• INSTRUCTIONS TO FOLLOW: Pictures are to be omitted. Output only the lines from the one containing "You are a GUI" through the end of the data, word for word.

• DATA RECORDS:
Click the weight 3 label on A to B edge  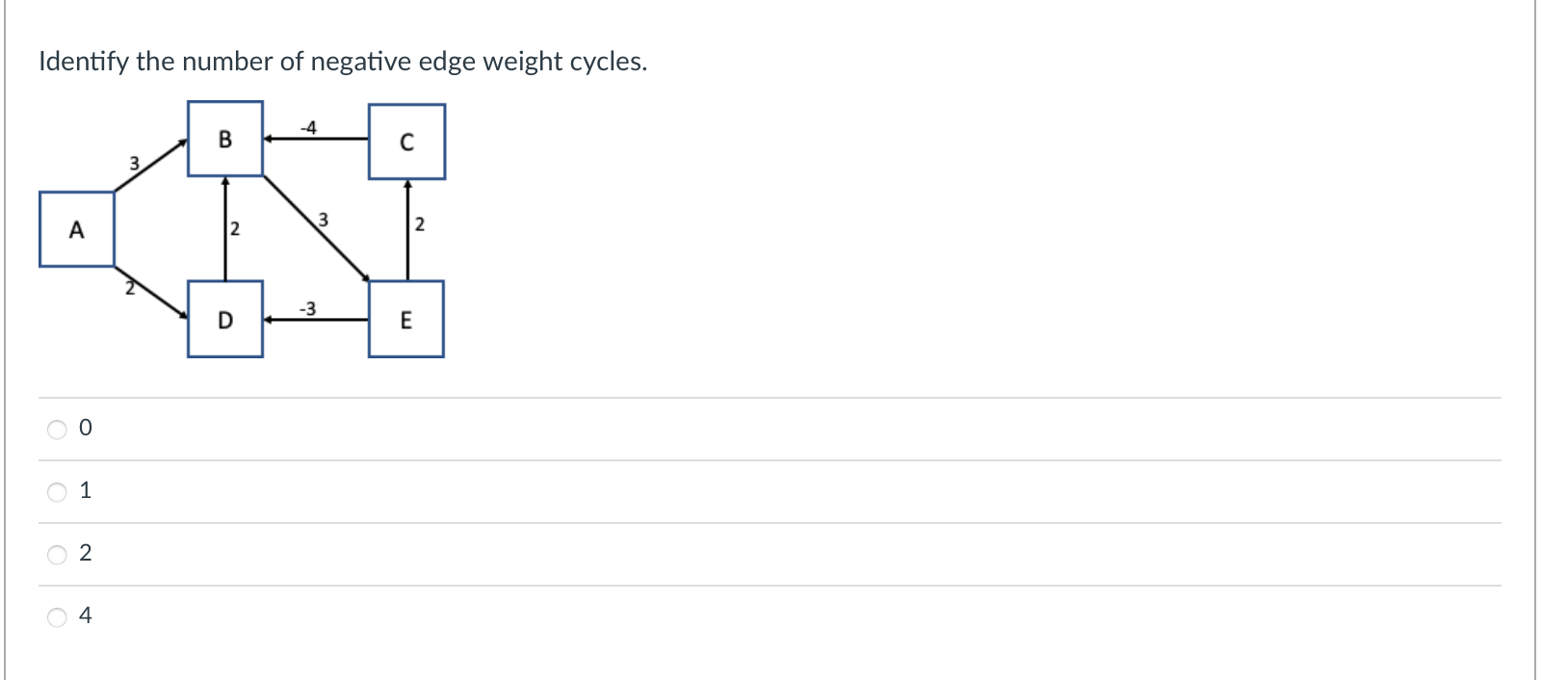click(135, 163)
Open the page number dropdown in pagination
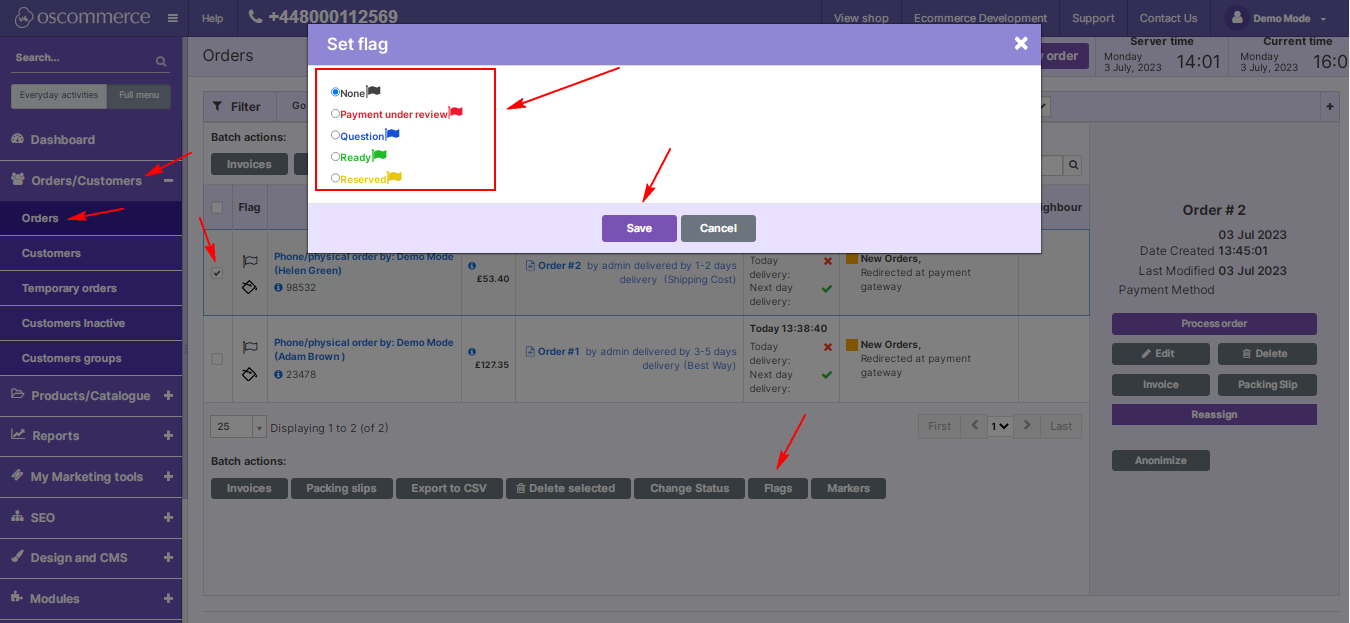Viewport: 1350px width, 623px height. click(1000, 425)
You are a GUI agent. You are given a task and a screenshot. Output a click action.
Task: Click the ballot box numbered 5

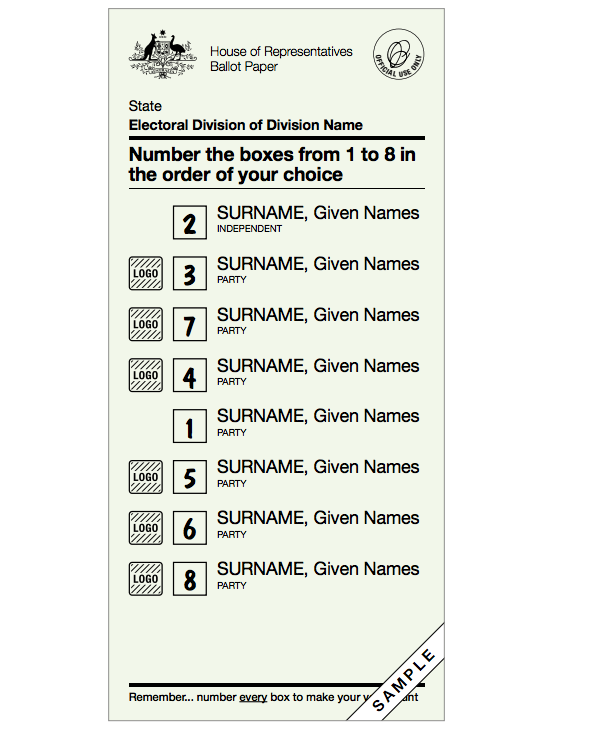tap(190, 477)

• EXERCISE RESULT:
You are a GUI agent. You are given a task and a screenshot. Output a click action.
Task: Click the ballot box numbered 5

tap(190, 477)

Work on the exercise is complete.